**QUESTIONS:**
A - Answer these questions from the profile of Otmane El Assas, one answer per line, marked the same way:
(i) Where was he born?
(ii) Which two teams finished ahead of Morocco in group D at the 2004 Olympic football tournament?
(iii) How many appearances does the profile list for him at Al Gharrafa?
B - From the senior career section of the profile of Otmane El Assas, list every club he played for, naming each club once.

Otmane El Assas

Personal information
- Full name: Otmane El Assas
- Date of birth: 30 January 1979 (age 46)
- Place of birth: Khouribga, Morocco
- Height: 1.76 m (5 ft 9+1⁄2 in)
- Position(s): Defensive midfielder

Senior career*
- Years: Team / Apps / (Gls)
- 2000–2002: Olympique Khouribga
- 2001–2004: Sharjah FC /  / (16)
- 2004–2014: Al Gharrafa / 174 / (24)
- 2012–2014: → Umm Salal (loan) / 47 / (10)
- 2016: Olympique Khouribga

International career
- 2000–2007: Morocco / 15 / (1)

= Otmane El Assas =

Moroccan footballer (born 1979)

Otmane El Assas (عثمان العساس; born 30 January 1979) is a retired Moroccan footballer who played most of his career as a midfielder for Qatar Stars League outfit Al Gharrafa.

He was part of the Moroccan 2004 Olympic football team, who exited in the first round, finishing third in group D, behind group winners Iraq and runners-up Costa Rica. He also competed at the 2000 Summer Olympics in Sydney.

He is the longest serving foreign professional footballer in the Qatar Stars League as of 2014.

**GIVEN DATA:**
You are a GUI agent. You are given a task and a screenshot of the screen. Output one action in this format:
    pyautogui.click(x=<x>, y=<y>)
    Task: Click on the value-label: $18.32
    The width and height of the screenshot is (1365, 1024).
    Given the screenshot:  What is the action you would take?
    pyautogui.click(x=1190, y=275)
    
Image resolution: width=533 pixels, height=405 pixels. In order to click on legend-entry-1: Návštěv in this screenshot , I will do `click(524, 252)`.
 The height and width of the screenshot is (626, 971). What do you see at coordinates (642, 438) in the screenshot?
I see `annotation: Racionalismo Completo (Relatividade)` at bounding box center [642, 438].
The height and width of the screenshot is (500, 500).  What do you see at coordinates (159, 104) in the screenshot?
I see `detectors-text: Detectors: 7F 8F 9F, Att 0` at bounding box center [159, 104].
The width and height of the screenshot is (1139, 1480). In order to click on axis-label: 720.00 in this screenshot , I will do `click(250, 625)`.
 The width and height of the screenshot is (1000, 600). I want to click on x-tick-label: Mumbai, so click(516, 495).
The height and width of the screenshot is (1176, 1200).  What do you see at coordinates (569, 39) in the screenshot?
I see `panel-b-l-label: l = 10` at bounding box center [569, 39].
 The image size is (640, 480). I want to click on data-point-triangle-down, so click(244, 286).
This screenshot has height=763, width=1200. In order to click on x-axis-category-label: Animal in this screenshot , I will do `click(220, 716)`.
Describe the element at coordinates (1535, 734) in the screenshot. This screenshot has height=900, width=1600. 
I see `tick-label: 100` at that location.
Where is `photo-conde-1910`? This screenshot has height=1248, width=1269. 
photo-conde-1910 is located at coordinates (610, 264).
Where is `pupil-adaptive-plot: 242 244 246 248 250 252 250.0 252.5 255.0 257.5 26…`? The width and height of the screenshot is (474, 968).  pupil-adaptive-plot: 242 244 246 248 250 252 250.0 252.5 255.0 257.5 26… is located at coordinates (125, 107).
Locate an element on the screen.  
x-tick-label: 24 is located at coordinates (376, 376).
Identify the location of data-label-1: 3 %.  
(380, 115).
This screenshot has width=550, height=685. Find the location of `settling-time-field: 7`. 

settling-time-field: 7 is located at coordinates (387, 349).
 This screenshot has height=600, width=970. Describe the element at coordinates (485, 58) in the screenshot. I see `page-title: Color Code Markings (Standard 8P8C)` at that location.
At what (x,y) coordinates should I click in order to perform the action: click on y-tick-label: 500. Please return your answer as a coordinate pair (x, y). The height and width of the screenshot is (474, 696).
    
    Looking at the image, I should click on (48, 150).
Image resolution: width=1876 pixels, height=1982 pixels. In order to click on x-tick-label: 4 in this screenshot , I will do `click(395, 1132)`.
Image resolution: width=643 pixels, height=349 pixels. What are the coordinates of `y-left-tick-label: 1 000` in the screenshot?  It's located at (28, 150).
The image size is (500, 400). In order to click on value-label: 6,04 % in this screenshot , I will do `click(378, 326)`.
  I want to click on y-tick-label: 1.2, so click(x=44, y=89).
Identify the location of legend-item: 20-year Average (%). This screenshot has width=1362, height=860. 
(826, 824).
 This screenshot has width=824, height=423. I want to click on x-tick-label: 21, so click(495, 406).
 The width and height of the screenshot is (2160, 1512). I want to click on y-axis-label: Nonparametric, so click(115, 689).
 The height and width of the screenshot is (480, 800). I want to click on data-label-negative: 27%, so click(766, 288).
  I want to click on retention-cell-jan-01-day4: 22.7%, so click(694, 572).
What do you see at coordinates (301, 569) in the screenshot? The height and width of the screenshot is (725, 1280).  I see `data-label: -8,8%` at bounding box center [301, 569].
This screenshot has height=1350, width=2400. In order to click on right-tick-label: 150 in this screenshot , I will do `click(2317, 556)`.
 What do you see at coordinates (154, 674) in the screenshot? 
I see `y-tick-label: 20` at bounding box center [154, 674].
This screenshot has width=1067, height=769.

**PER-TASK OUTPUTS:**
A -
(i) Khouribga, Morocco
(ii) Iraq (group winners) and Costa Rica (runners-up)
(iii) 174

B -
Olympique Khouribga
Sharjah FC
Al Gharrafa
Umm Salal